Auch das Element Wasser ist ein Symbol für das Weibliche. In verschiedenen Kulturen gibt es Schöpfungsmythen, nach denen alles Leben aus dem Urmeer entstanden ist. Ein Schöpfungsmythos der Sumerer lautet zum Beispiel so, daß Nammu, die Göttin der Wassertiefe, ihren Sohn Enki, den Gott der Weisheit, damit beauftragt, Gehilfen für die Götter zu erschaffen. Enki weiß nicht, wie er das machen soll und klopft sich voller Wut auf die Schenkel. Es löst sich etwas Lehm und daraus formt Enki die Menschen. Daß Nammu die Ur-Göttin ist, kommt nicht von ungefähr, denn alles Leben ist tatsächlich im Wasser entstanden.
In der griechischen Mythologie wurde Aphrodite, die Göttin der Liebe, der Schönheit und der sinnlichen Begierde, aus dem Meer geboren. Ihr Name bedeutet „die Schaumgeborene“. In der römischen Mythologie ist Venus ihre Entsprechung. „Maria“ heißt übrigens „die Meere“ auf Latein. Die hebräische Übersetzung von „Maria“ ist „Mirjam“ und das heißt „Meerestropfen“. Maria und Mirjam waren ursprünglich Namen für die Große Göttin, denn – wie gesagt – aus dem Urmeer ist alles Leben hervorgegangen. Die Bibel ist ja im Übergang zwischen Matriarchat und Patriarchat entstanden. Und so wurde „Maria” – „die Meere“, die allumfassende Göttin auf die mütterliche Rolle, auf den roten Aspekt der großen Göttin, reduziert.
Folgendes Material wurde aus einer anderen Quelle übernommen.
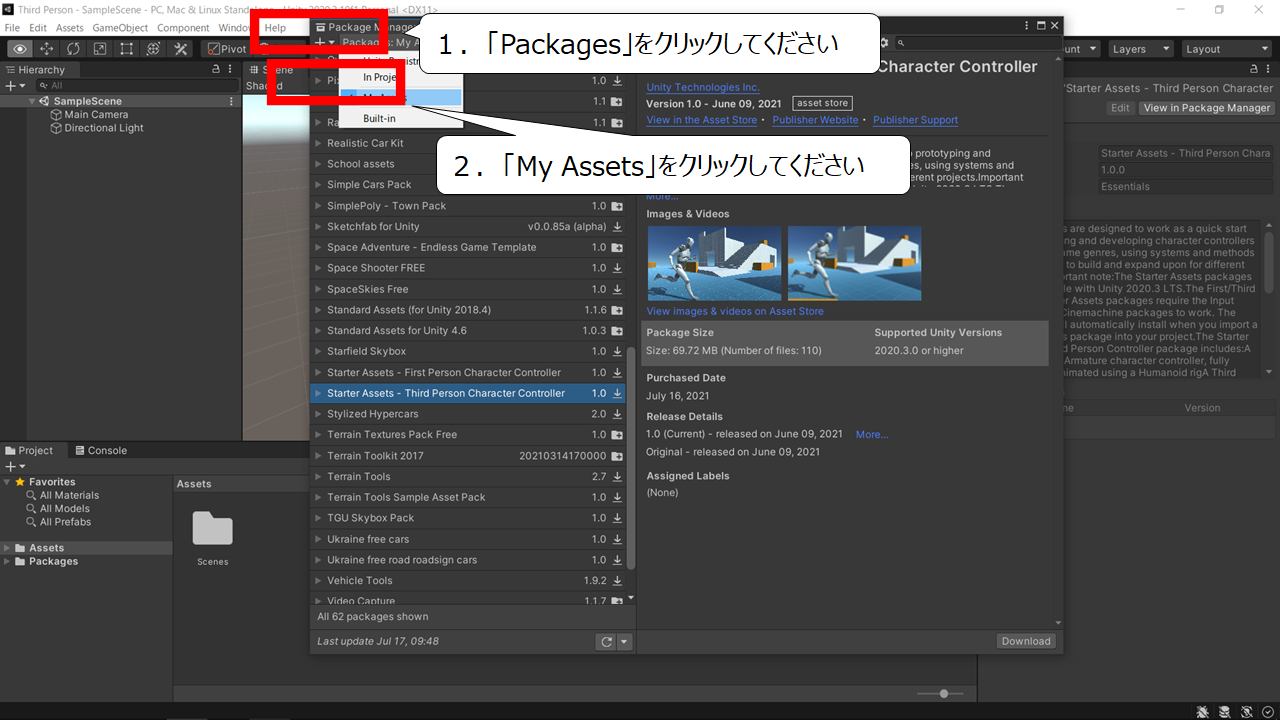The image size is (1280, 720).
Task: Open Package Manager settings gear
Action: (883, 43)
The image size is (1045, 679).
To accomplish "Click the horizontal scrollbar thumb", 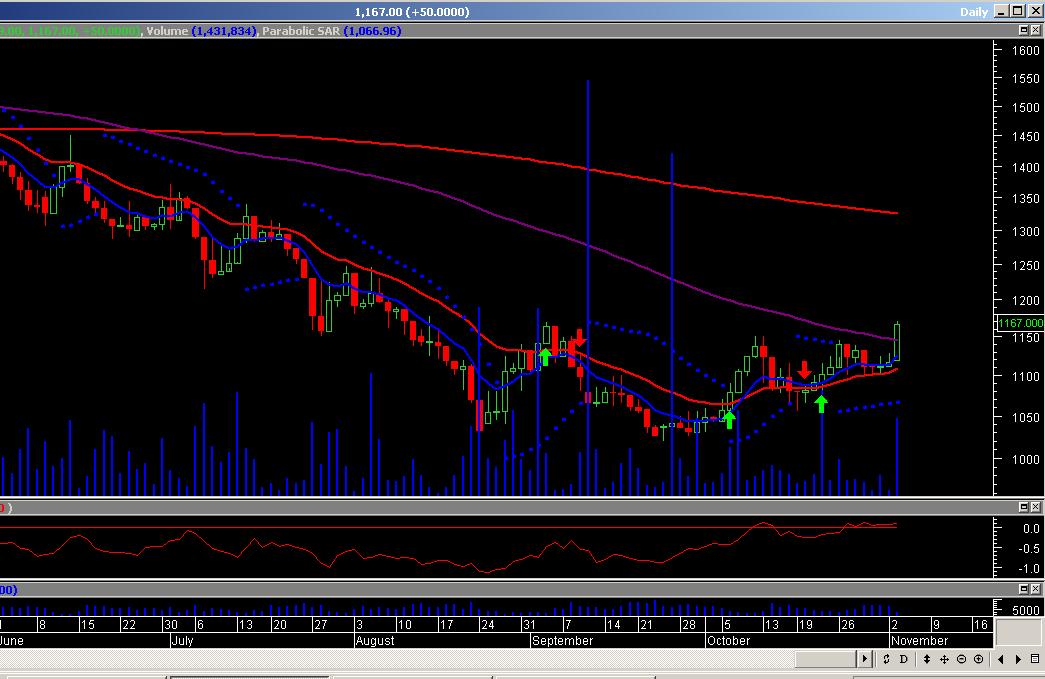I will pos(825,660).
Im Märchen „Die Bienenkönigin“ holt eine Ente den Schlüssel vom Meeresgrund herauf. Die Ente ist ein Wasservogel, der auch manchmal an Land kommt. Daher ist sie Mittlerin zwischen Luft-, Erd- und Wasserelement. Sie ist in der Lage, in die Mysterien der Weiblichkeit, ins Unbewußte und in tiefe Gefühlswelten hinabzutauchen. Sie holt den Schlüssel von dort, ohne sich selbst dabei zu verlieren.
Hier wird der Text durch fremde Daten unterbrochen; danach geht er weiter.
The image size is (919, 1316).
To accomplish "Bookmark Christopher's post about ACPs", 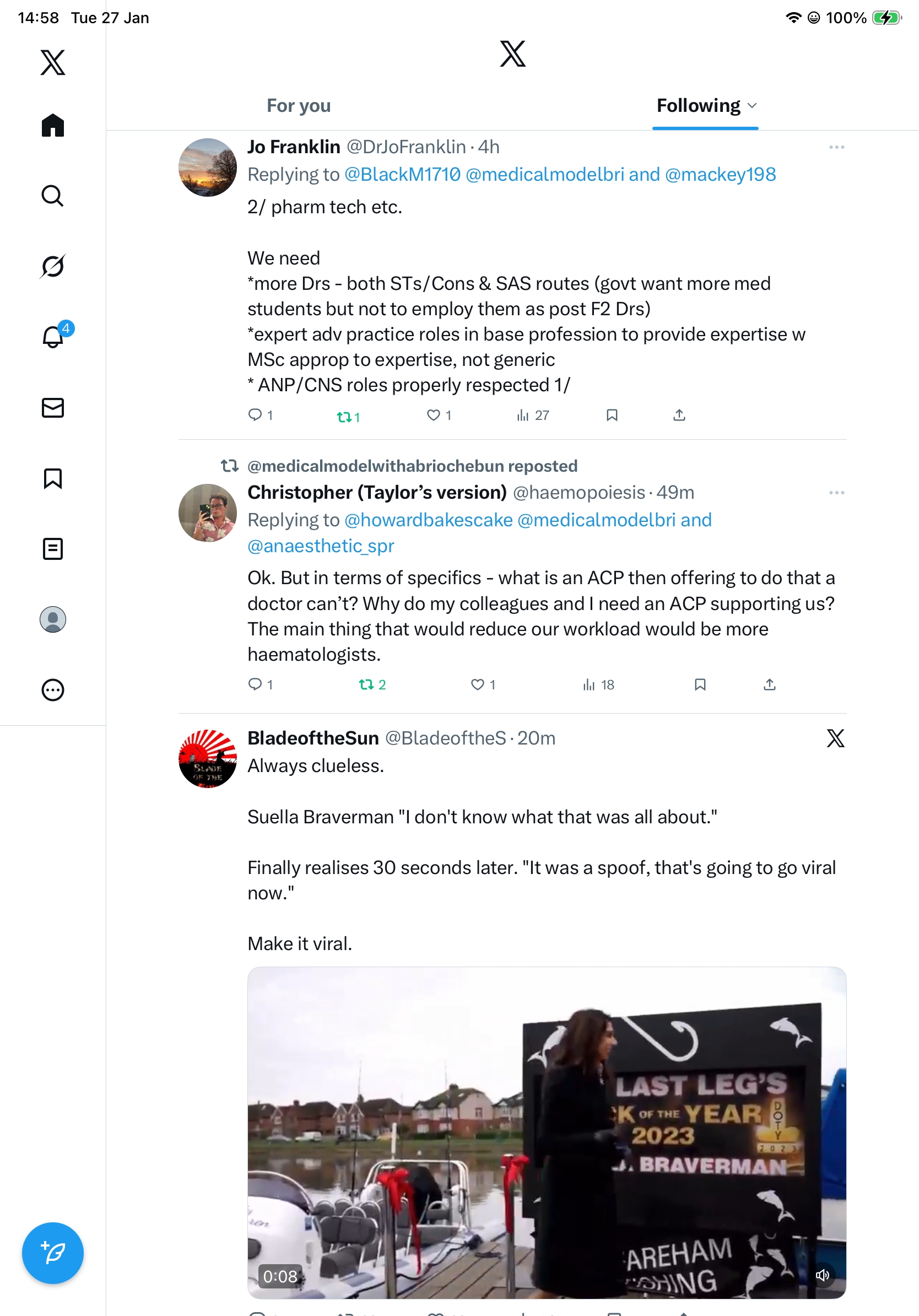I will tap(700, 684).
Vielleicht vor diesem Hintergrund steht die Ente auch für Glück in einer Partnerschaft. Im Feng Shui verwendet man ein aus Holz geschnitztes Entenpärchen zur Stärkung bzw. Ermöglichung einer Paarbeziehung (Jeanne Ruland, Krafttiere begleiten dein Leben, S. 111).